Mr. R. U. Johnson, Office of the Century, New York Dear Mr. Johnson; |
Brookline, Mass. 9th Octr 1889. |
I can only ask pardon for my apparent neglect. I have wanted greatly to write something suitable to your purpose, and at last, though exceedingly pressed with engagements, I did steal an entire day for an attempt. I have not been at all satisfied with the result, and have thrown it up.
The truth is I do not like to find fault without better knowledge of the
[741]facts; without hearing more of the Commissioners’ side of the case; without being more sure where the fault—the organic fault—lies, or without being able to advise how it is to be avoided.
The act of Congress prescribes the Commission and the manner it shall be appointed.
Somewhere among its members there is a responsibility for certain operations that, judging from this distance, have been very unfortunate.
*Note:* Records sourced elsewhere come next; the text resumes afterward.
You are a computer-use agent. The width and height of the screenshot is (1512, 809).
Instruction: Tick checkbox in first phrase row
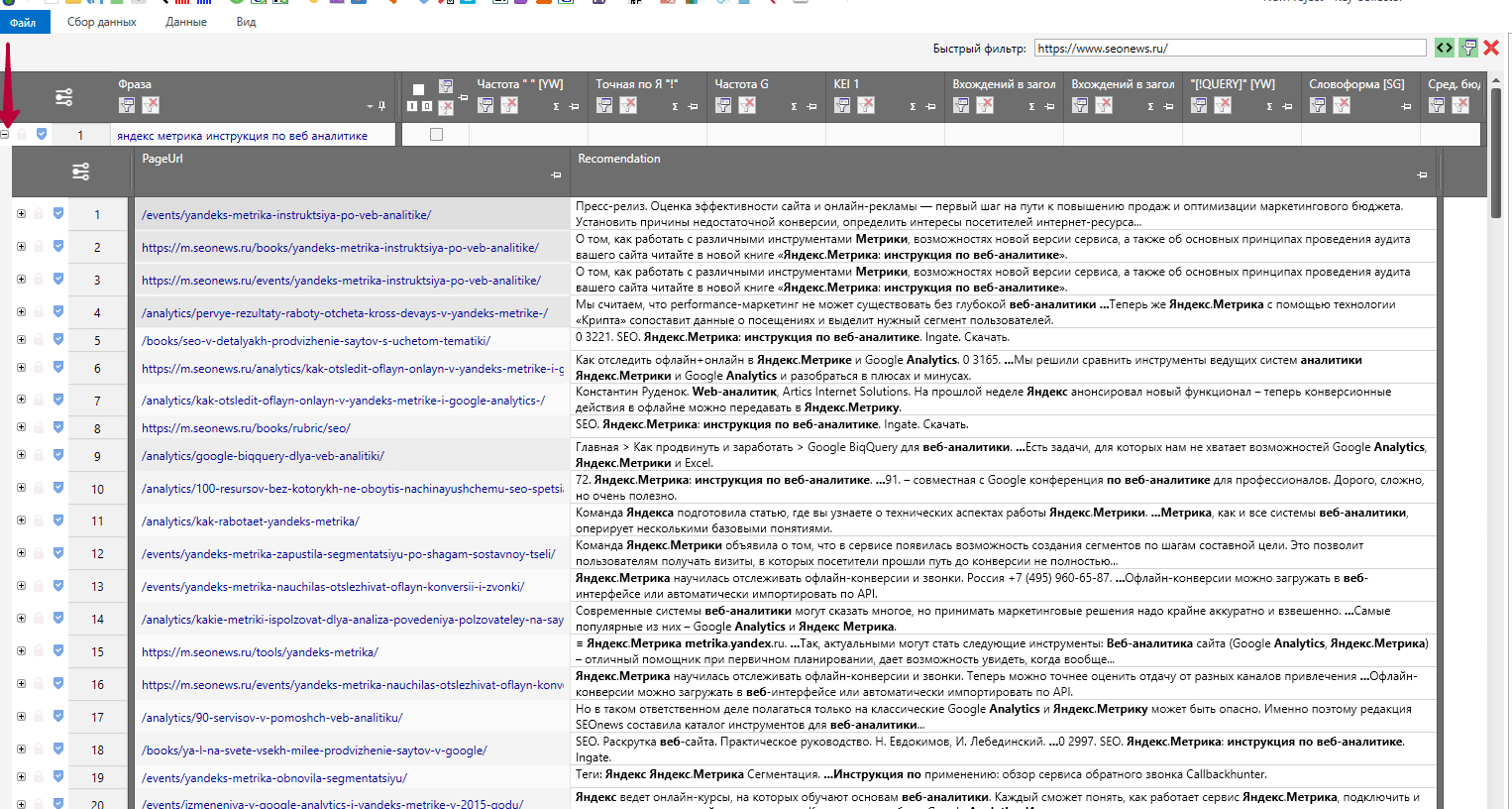[436, 135]
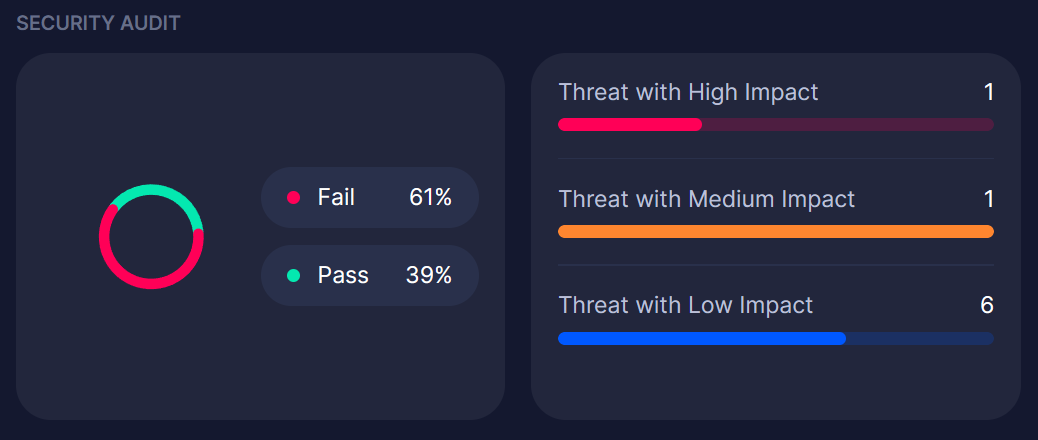Click the filled blue Low Impact bar
This screenshot has width=1038, height=440.
tap(701, 339)
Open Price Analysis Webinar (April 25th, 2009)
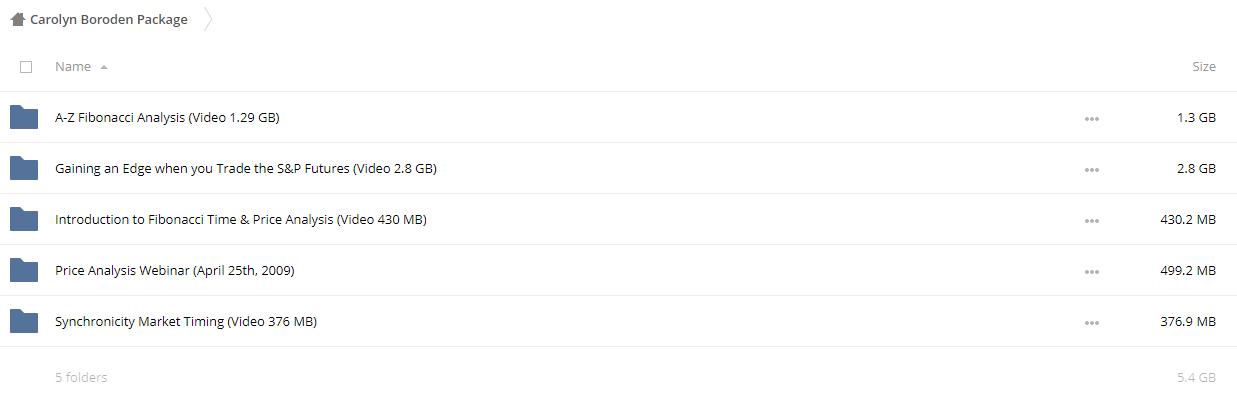This screenshot has width=1237, height=405. 174,270
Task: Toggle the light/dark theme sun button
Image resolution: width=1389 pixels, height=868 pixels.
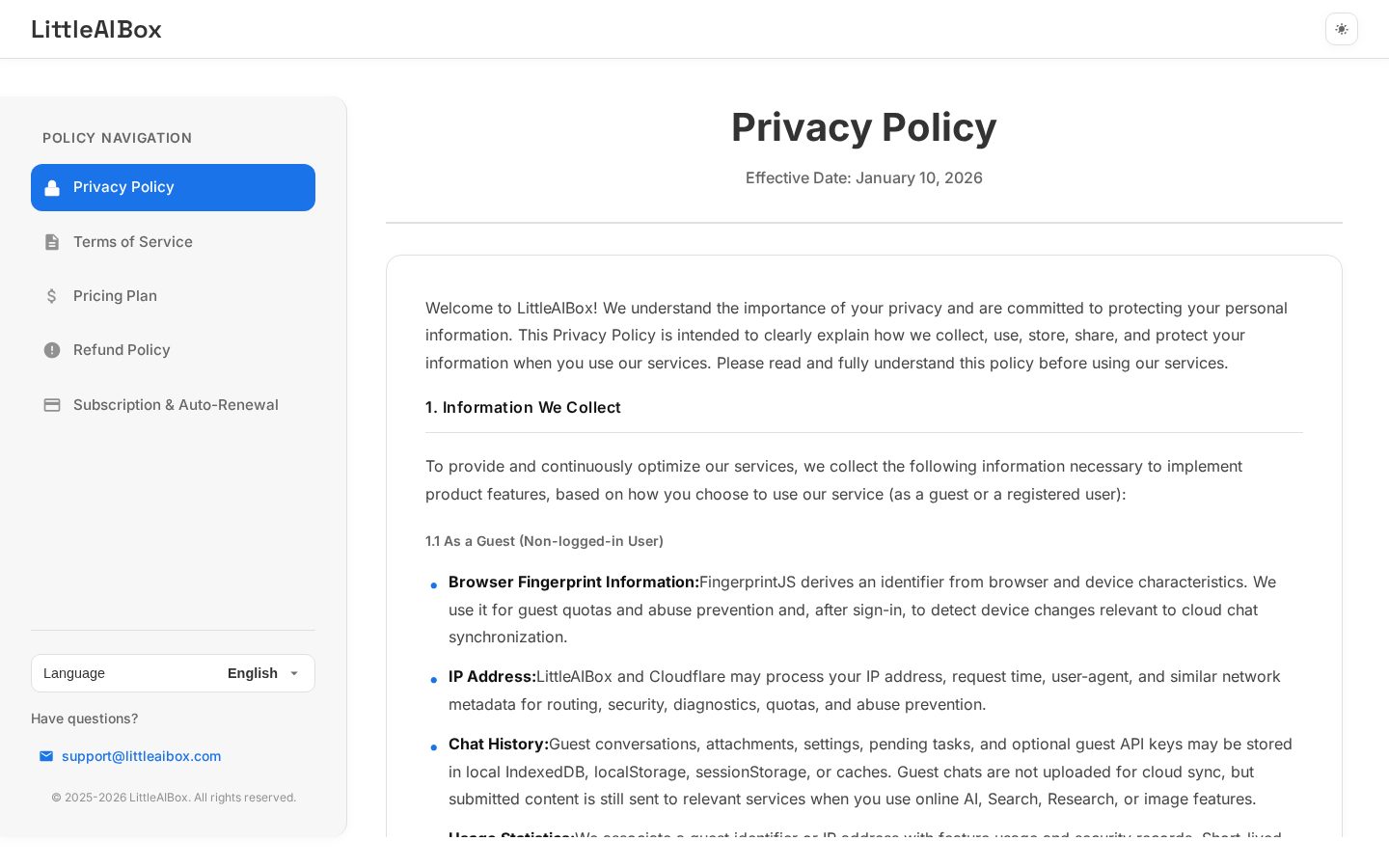Action: 1342,29
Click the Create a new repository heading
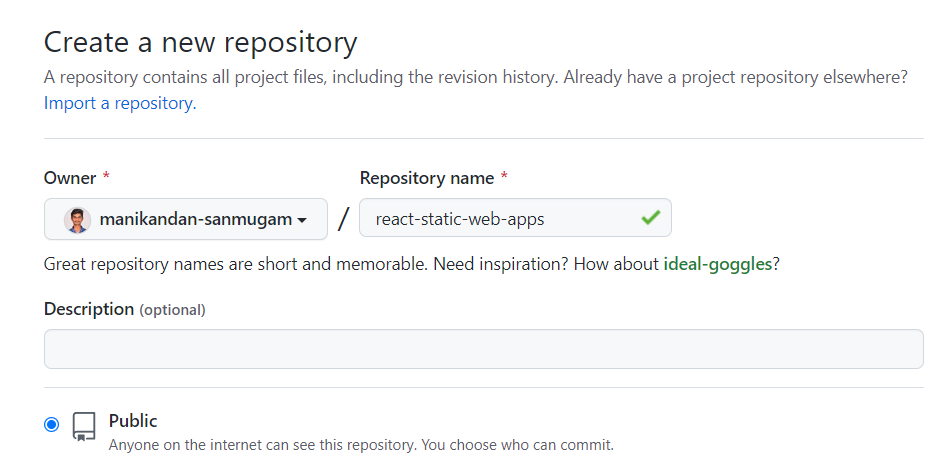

One of the Commissioners is represented, also, to have expressed an intention which if it were carried out, would eventually result in an irreparable calamity—a calamity to the civilized world.
But there is nothing to show that the Commission as a whole has not proceeded conscientiously and with as good judgment as could be expected of a body similarly elected, similarly organized, and endowed with similar means and powers.
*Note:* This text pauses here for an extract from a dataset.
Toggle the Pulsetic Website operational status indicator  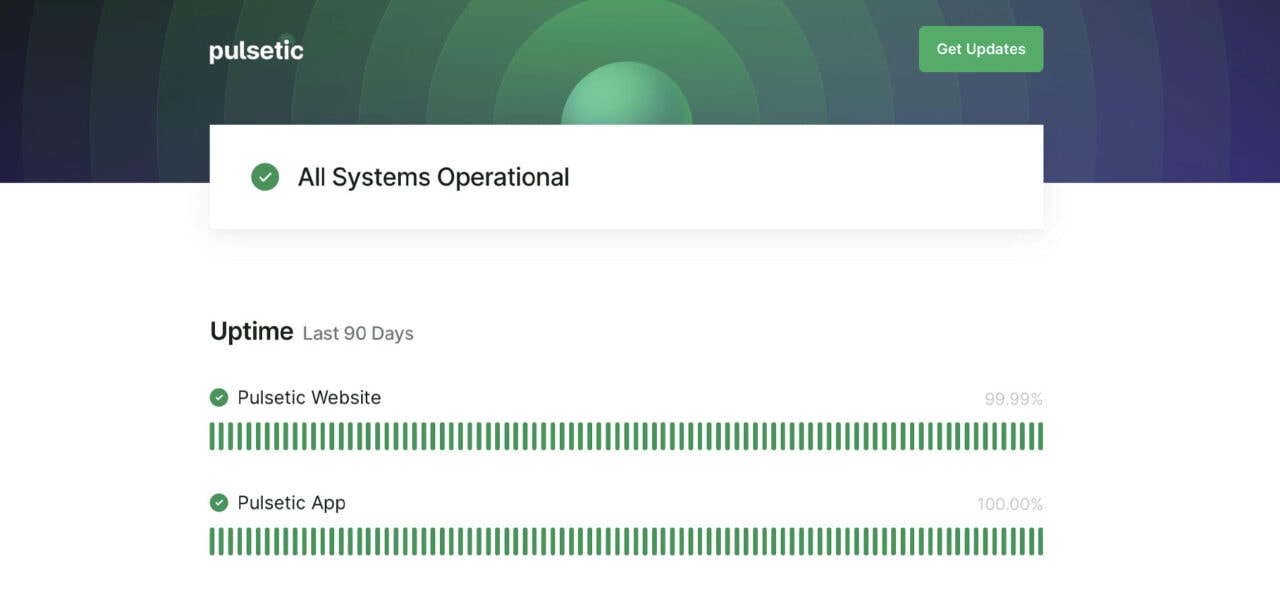pyautogui.click(x=219, y=397)
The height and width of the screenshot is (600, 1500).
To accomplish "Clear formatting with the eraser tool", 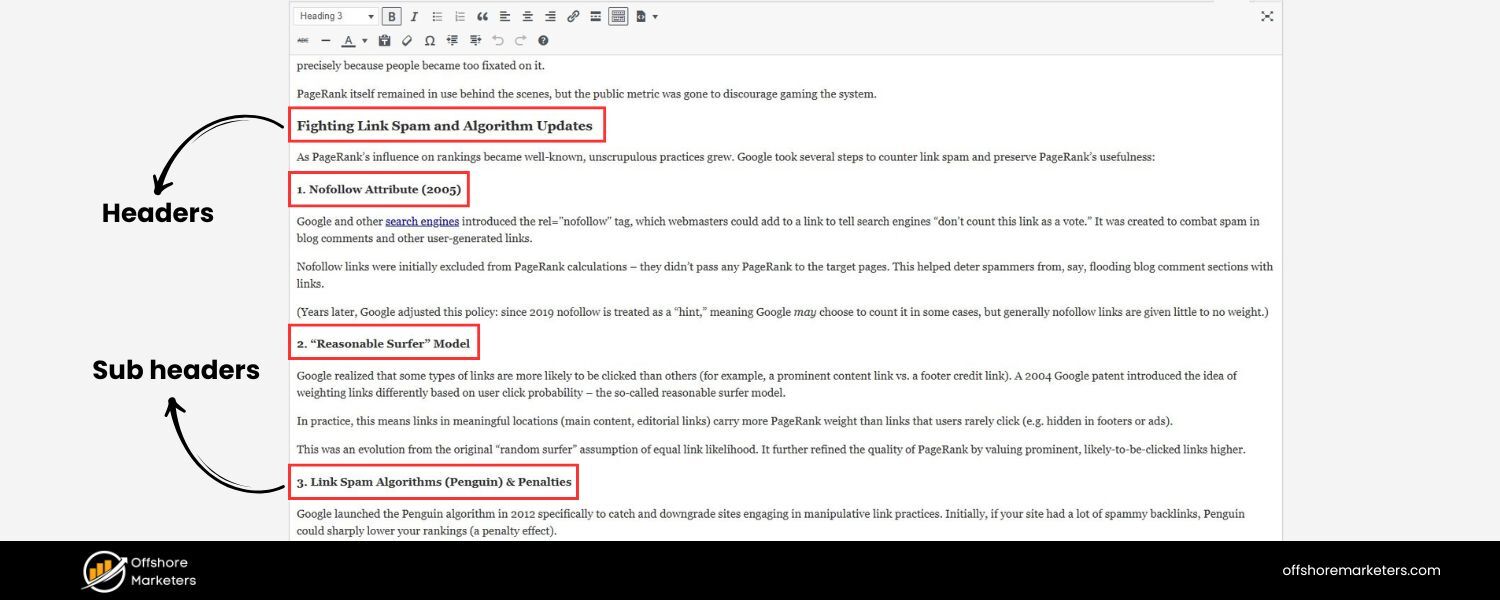I will pos(407,41).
Those who have attentively read the volumes of Whately, Price, Repton and the Gilpins know that a large part of the business of my profession has always been that of contriving expedients for lessening the misfortune into which gentlemen of education and culture, supposing themselves to have a special aptitude to the work, have carried themselves, in undertaking what they have regarded as very simple improvements of their own country places.
To contrive means and methods by which that which is most distinctly valuable to the world in the Yo Semite can be perpetuated, and to provide means by which the world can conveniently and effectively make use of it, which means shall be in the least degree possible conspicuous, incongruous and disturbing to the spirit and character of the scenery, is a problem that no one ought to dabble with. Suppose a tolerably satisfactory plan could be studied out for solving it. How much reason is there to suppose that such a plan would be persistently followed? And how is any man competent for the duty to enter upon it with the fervor and confidence necessary to success with the prospect of such results as are reasonably to be expected?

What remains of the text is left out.